An important key to his objections can be found in the following quote from his book The State:

People who live in states have as a rule never experienced the state of nature and vice-versa, and have no practical possibility of moving from the one to the other … On what grounds, then, do people form hypotheses about the relative merits of state and state of nature? …

Anthony de Jasay’s starting point in social philosophy are the spontaneously evolved rules that facilitate mutual benefit. These rules were not “established” through a one-time agreement but through an incremental process of mutual adjustment by individuals. A danger of all forms of moral contractarianism is that it shifts the locus from such spontaneously evolved rules to subjective and arbitrary debates about what the terms of hypothetical contracts should be. For example, if we cannot agree to the terms of a social contract because some participants want a more interventionist state, should the social contract exercise be considered a failure or can the parties that want the least government interference just proceed and consider that person “outside” of the social contract? It is hard to imagine how such a question can be answered in a satisfactory manner from within the contractarian framework without introducing some kind of meta-contractarian framework, which in turn… and so forth.

The philosopher David Gauthier has argued that agreements that do not satisfy certain conditions (his revised Lockean Proviso) might be unstable because some people will have a strong incentive to ignore or re-negotiate them. It is quite conceivable that social contracts that do not reflect mutual advantage are inherently unstable and will be pulled towards less government, but ultimately such questions about stability can only be answered empirically.

────────

• Prompt 1
Decide whether each statement below agrees with the passage on de Jasay and contractarianism, answering yes or no and quoting the deciding words: (a) de Jasay's social philosophy starts from rules that evolved spontaneously; (b) those rules were set up through a single agreement; (c) questions about the stability of social contracts can be settled without empirical evidence.
• Prompt 2
In the passage on de Jasay and contractarianism, what set of conditions does David Gauthier say agreements must satisfy if they are to avoid being unstable?

• Given material

────────

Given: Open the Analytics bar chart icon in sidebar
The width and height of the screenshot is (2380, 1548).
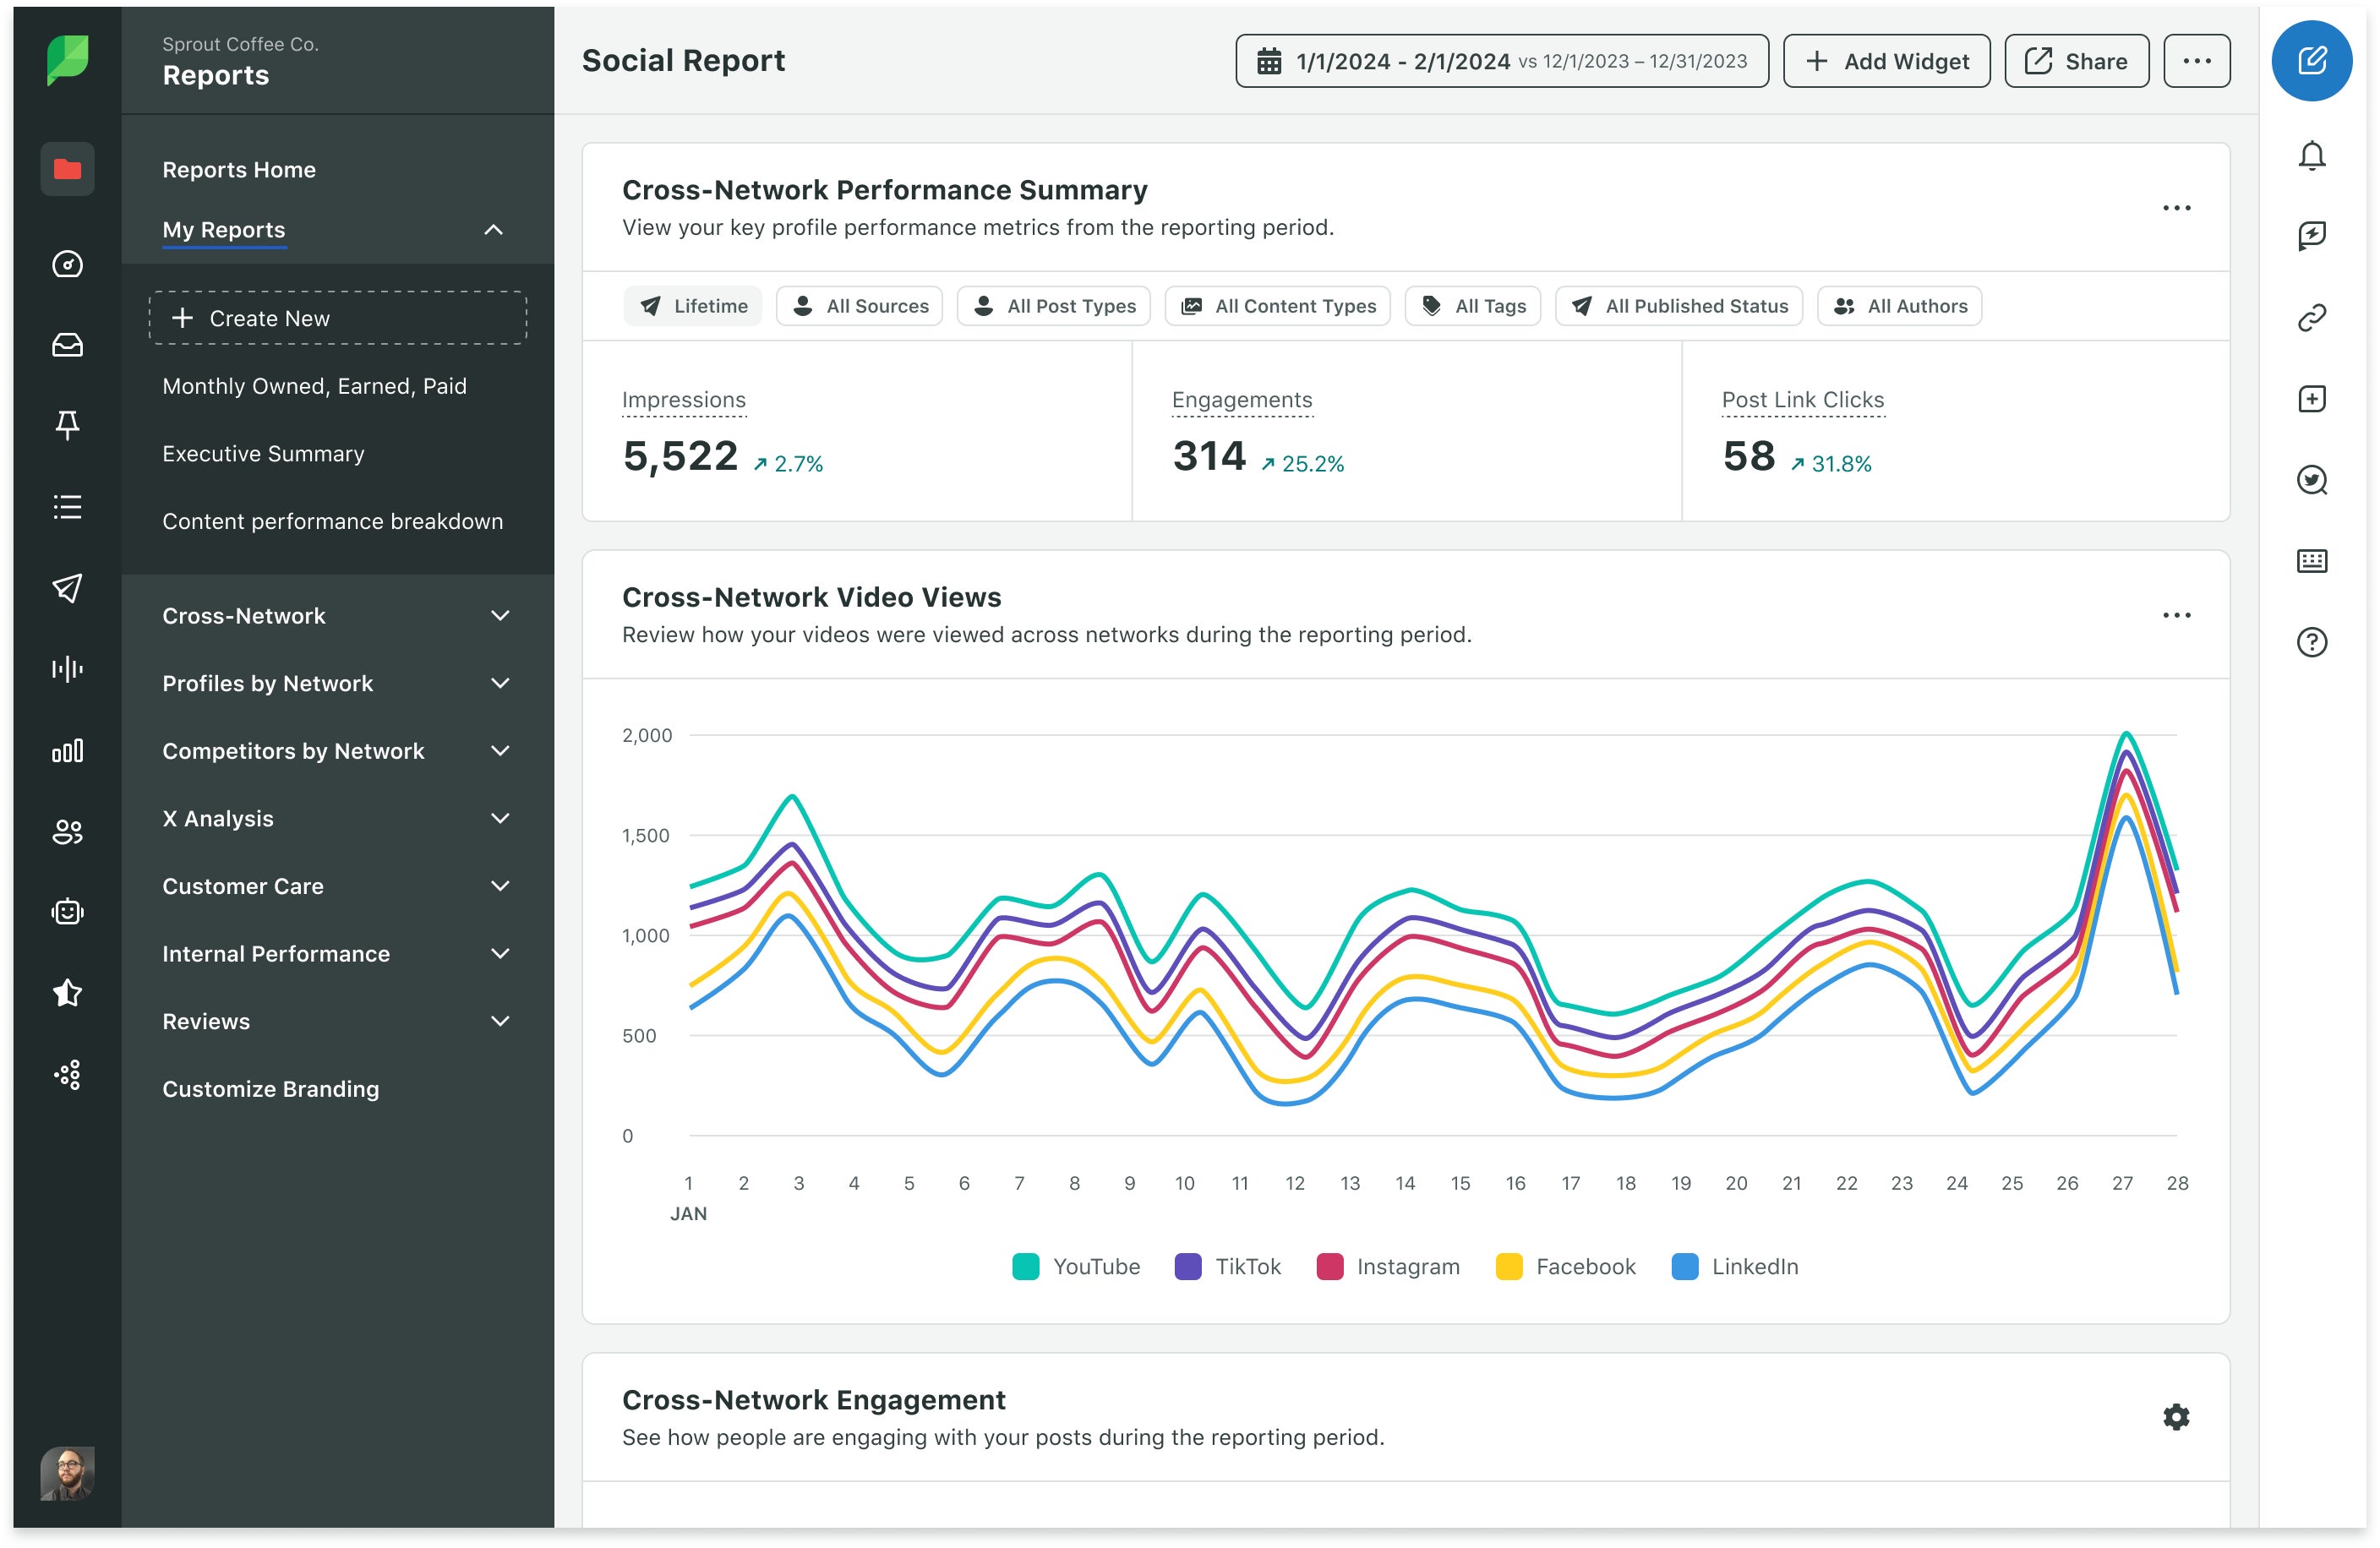Looking at the screenshot, I should click(66, 750).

────────

• Reply 1
(a) Yes: "Anthony de Jasay’s starting point in social philosophy are the spontaneously evolved rules that facilitate mutual benefit."
(b) No: "These rules were not “established” through a one-time agreement but through an incremental process of mutual adjustment by individuals."
(c) No: "ultimately such questions about stability can only be answered empirically."

• Reply 2
His revised Lockean Proviso.